New Brunswick

Province will hire experts to review forestry market for fight against U.S. duties

The New Brunswick government will hire an expert firm to review the province's forestry market as part of its fight against softwood anti-dumping duties announced by the U.S. Commerce Department earlier this month.

Government maintains duties against New Brunswick wood are 'unfair trade action'

Roger Melanson, the minister responsible for trade policy, and Energy and Resource Development Minister Rick Doucet announced softwood lumber measures Thursday at the Hugh John Flemming Forestry Complex in Fredericton. (CBC)

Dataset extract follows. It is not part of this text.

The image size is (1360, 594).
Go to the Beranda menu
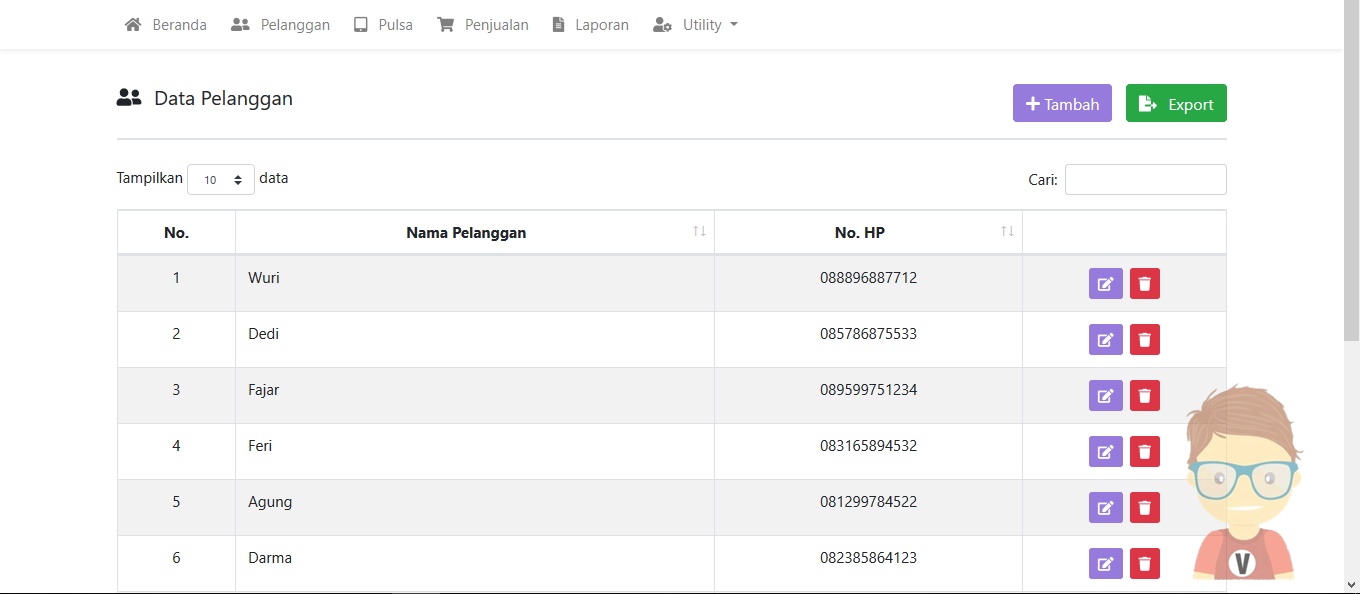(166, 25)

The New Brunswick government will hire an expert firm to review the province's forestry market as part of its ongoing fight against softwood anti-dumping duties announced by the U.S. Commerce Department earlier this month.

The province maintains the U.S. duties are "unfair trade actions" against the New Brunswick softwood lumber industry and Thursday announced the steps it's taking to protect the "very valued" industry that employs thousands.

The other measures include:

  • Working to improve and develop strategic corridors to improve transportation efficiency for industries, including the forest industry.
  • Working to enhance innovation in the forestry industry through increased research, expanding opportunities such as biomass and biofuels, and by promoting the markets that exist for value-added wood products from New Brunswick.
  • Working to protect the forest sector by increasing efforts to monitor and combat the threat of the spruce budworm through continued partnerships with industry and the federal government.

The measures, developed in consultation with stakeholders, are designed to "manage the unfair pressure on the industry while working towards a positive resolution," said Energy and Resource Development Minister Rick Doucet.

​"We stand by our New Brunswick lumber producers and the local communities who rely on this important sector," Doucet said during a news conference held at the Hugh John Flemming Forestry Complex in Fredericton.

Doucet had few details about the expert review to be done, including the firm that will do it, its expertise, how it will be chosen and when, what it will cost and when it will finish.

Government officials said only that the experts will be "the best."

New Brunswick producers got hit with a duty of nearly 21 per cent in Washington's final determination, although J.D. Irving Ltd. fared better with a 10 per cent duty.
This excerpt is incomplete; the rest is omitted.